Celeb Glow
news | March 09, 2026

Windows Task Scheduler Not Running Microsoft Access Script

I have a script setup in an Access database that I want to run nightly. I've setup a task in task scheduler to run every day at 4:00am. It opens the database, runs the script, and the last line of the VBA script closes the database.

The tasks will work fine for a few days, and then I'll see that it stops working. I have the task set to stop after 2 hours (which is way more than enough time). I'm assuming what is happening is that when the database opens, a security popup is preventing the script from running.
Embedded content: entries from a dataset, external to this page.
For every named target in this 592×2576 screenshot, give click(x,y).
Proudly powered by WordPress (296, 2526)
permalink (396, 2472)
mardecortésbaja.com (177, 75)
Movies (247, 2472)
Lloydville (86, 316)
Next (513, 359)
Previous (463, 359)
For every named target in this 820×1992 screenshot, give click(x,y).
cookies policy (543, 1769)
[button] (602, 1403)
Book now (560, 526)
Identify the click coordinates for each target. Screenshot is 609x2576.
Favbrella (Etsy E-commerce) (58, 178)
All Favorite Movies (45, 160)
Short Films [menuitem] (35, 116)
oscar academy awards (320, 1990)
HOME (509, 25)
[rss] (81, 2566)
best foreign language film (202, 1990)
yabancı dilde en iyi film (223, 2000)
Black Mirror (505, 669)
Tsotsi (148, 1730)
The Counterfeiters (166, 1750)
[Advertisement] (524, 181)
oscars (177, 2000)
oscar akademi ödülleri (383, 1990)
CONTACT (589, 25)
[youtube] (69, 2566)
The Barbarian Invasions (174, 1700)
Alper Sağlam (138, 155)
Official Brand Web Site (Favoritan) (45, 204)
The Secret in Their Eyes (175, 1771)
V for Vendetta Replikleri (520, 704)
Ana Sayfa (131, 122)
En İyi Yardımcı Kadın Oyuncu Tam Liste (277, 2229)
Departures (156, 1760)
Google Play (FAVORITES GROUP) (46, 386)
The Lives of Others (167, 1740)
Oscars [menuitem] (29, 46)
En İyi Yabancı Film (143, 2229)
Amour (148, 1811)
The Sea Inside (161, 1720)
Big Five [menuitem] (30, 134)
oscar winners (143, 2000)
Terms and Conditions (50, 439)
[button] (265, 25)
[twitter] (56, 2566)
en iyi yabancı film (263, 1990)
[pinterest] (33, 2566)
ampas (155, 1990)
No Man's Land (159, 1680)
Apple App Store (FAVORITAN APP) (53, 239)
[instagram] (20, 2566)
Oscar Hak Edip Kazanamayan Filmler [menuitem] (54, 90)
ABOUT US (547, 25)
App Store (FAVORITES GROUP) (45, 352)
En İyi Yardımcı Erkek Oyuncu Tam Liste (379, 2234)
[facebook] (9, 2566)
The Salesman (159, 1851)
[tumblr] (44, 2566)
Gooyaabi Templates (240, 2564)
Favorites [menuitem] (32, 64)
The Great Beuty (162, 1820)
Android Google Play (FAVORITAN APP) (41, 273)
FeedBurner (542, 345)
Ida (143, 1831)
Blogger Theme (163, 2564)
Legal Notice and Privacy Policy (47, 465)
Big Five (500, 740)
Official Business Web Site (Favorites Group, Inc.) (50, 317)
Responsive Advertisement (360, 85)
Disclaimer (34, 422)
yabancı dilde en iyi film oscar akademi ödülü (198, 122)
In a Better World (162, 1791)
I've set the database file as trusted and when I open it manually, it seems fine.

Below is what I have as the action for the task:

Program/Script: "C:\Program Files (x86)\Microsoft Office\Office15\MSACCESS.EXE"

Add arguments: "\path to database\database.accdb" /x MacroName"

The task is running everyday, so I believe the task in task scheduler is setup correctly. I'm just not sure why the script in Access isn't running, again, my guess is that a popup is occuring when the database opens, preventing the script from running (Even though I've set the location as a trusted location).

Any help/tips would be greatly appreciated

1 Answer

I would try the following

#1

instead of passing the /x MacroName on the command line,

you could run code inside your specified database Startup form OnOpen event.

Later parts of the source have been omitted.